Сколько шутливых частушек пелось на их свадьбе, столько разных танцев танцевалось! Сколько шуток произнесено было. Это была первая свадьба после войны. Из района приехало начальство, и это было очень важно — уважение к Юрке еще более возросло. Не приехал только военком, сказал что занят, но на крестинах будет обязательно. И Ганна не пришла. Она принесла подарок молодым — миску пахучего зеленоватого меда, а на свадьбе не осталась.
— Слез не могу сдержать, а на что они людям?

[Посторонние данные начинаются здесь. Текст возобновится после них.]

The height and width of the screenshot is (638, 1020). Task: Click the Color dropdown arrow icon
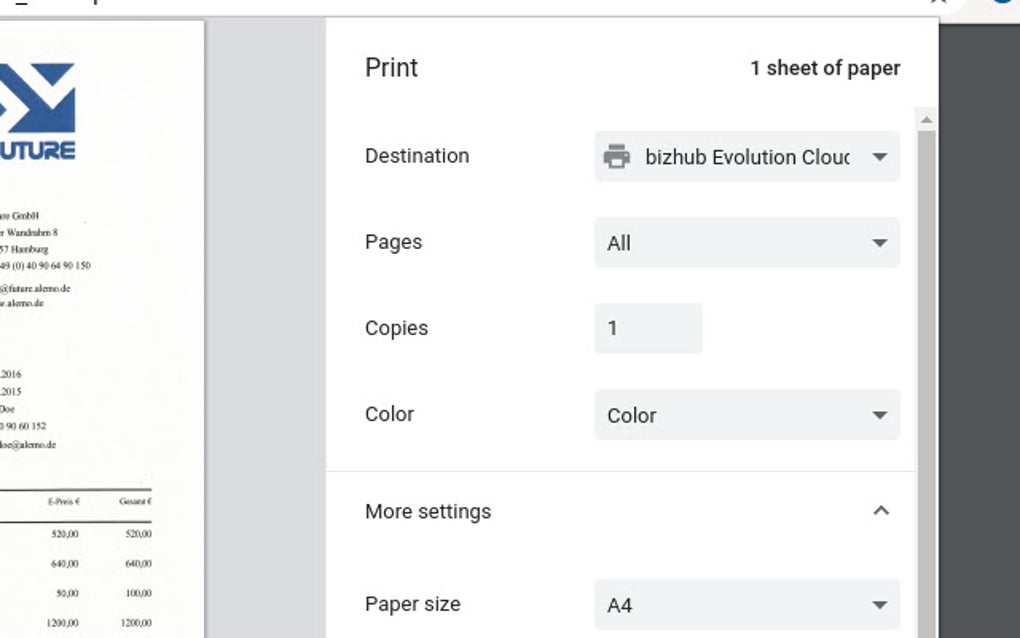coord(879,415)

Село знало: Харченко прочел письмо из далекой Венгрия от сына Федора: жив, но ранен, спрашивает, есть ли кто из родных. Сам военком составил при Ганне ответ — и пошло то письмо через государства на запад, неся материнскую любовь сыну. Боже ты мой, если бы можно было, то старая бросилась бы к сыну, натруженными ногами, казалось, дошла бы до самой Венгрии. Ранен? Без ног? Без рук? Все равно! Сын! Родной, единственный! Жила как в лихорадке, эти дни Ганна, берясь за десяток дел, бросая их, обливая слезами сухое, деловое письмо сына в военкомат. Без Ганны прошло собрание, и об изменениях она узнала от самого свата, который пришел к ней навеселе.. Он, как ребенок, подбрасывал на ладони ключи.

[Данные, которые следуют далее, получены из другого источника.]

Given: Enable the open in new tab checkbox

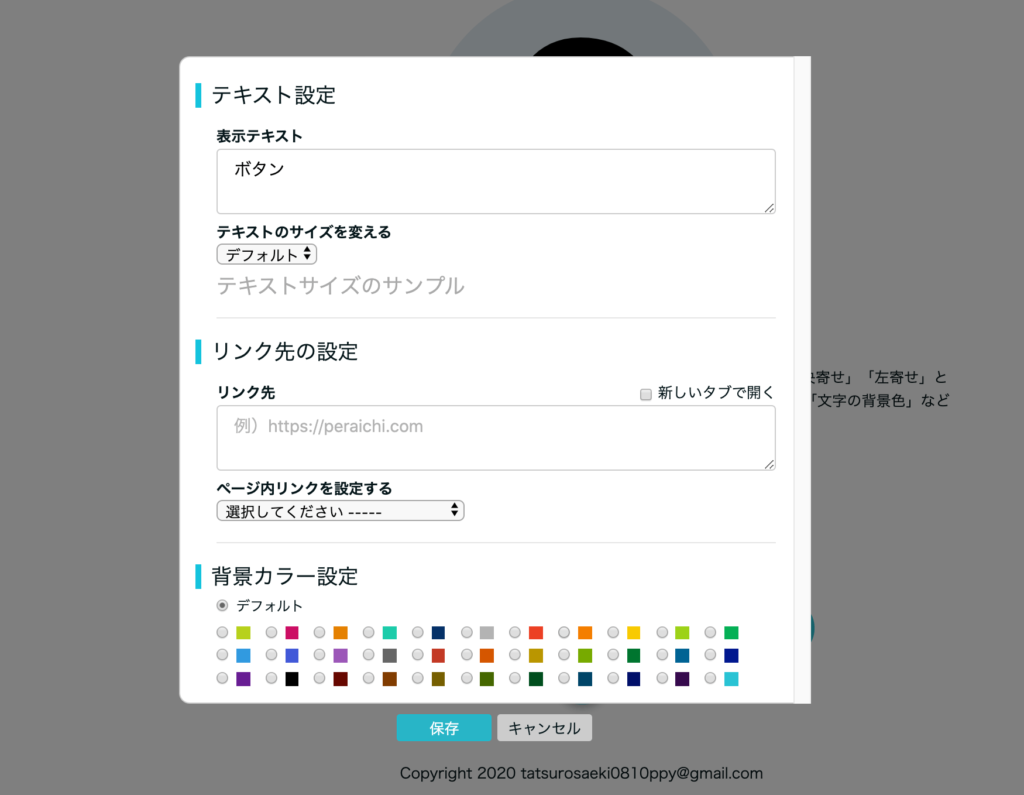Looking at the screenshot, I should coord(645,394).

— Опять, сватья, кладовщик! Отбился, черт возьми. Юрочку председателем избрали. Не временный, а настоящий, по форме.
Ганна слушала все это, а перед глазами стоял почему-то Стефан с его ненужно-оскорбительной усмешкой.
— Хорошо ли это, сват, он ведь молод, а ты, что ни говори, хозяин.
— Он — человек военный, у него за плечами фронт! Окрепнет, сватья.
Горячо взялся за дело новый председатель. Грандиозные планы и смелые мысли рождались в его молодой голове, но не все из этих планов, к сожалению, можно было осуществить сразу. Надо было решать более неотложные, насущные вопросы — строить дома для погорельцев (в мечтах он видел Зеленый Луг в каменных коттеджах) и выводить их из землянок, приобретать тягло, инвентарь, ругаться с директором МТС, а ругаться, по правде говоря, приходилось со многими. Баян стоял в новом, купленном в городе шкафу. Чернушевич даже забывал порой, что он умеет играть, и вспоминал об этом только тогда, когда к нему приходили и просили баян. Надо было создавать и растить колхозное стадо, достраивать ферму, амбар, а когда наступила жатва, оказалось: план сева не был выполнен, а государству необходимо вернуть долги, выполнить хоть и уменьшенный, но начисленный на всю посевную площадь план хлебопоставок, в результате совсем мало хлеба оставалось для распределения. Одного не мог понять Чернушевич — что некоторые колхозники, высказывая свое неудовлетворение низкой оплатой трудодня, почему-то обвиняли в этом его, Чернушевича.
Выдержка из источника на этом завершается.